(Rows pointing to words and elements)
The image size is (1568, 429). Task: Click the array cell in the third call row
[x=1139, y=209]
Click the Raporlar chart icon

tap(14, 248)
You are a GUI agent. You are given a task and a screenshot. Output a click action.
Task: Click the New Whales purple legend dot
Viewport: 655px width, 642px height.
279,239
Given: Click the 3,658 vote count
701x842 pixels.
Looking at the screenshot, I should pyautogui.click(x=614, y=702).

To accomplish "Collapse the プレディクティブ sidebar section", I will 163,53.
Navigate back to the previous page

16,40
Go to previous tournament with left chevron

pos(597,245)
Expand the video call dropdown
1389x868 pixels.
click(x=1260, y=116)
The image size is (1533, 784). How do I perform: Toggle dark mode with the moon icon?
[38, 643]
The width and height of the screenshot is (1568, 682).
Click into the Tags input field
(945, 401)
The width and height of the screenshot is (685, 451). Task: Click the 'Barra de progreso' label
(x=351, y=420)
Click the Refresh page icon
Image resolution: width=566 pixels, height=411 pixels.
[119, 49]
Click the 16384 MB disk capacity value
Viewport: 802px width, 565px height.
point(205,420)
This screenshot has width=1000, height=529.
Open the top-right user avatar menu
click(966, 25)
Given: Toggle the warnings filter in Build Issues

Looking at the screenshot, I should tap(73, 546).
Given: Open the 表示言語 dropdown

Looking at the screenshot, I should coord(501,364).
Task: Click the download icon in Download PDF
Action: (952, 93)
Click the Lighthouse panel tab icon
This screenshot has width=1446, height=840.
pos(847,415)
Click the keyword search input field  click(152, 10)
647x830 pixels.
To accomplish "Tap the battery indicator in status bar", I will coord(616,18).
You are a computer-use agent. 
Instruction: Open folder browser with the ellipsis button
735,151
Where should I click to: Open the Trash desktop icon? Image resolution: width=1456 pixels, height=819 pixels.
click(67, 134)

> **The problem**
Please reproduce the rows exactly as they appear, beginning with the line that contains "The image size is (1533, 784)." and continuing through the line that contains "point(205,420)".

> **Written reply**
The image size is (1533, 784). How do I perform: Toggle dark mode with the moon icon?
[38, 643]
The width and height of the screenshot is (1568, 682).
Click into the Tags input field
(945, 401)
The width and height of the screenshot is (685, 451). Task: Click the 'Barra de progreso' label
(x=351, y=420)
Click the Refresh page icon
Image resolution: width=566 pixels, height=411 pixels.
[119, 49]
Click the 16384 MB disk capacity value
Viewport: 802px width, 565px height.
point(205,420)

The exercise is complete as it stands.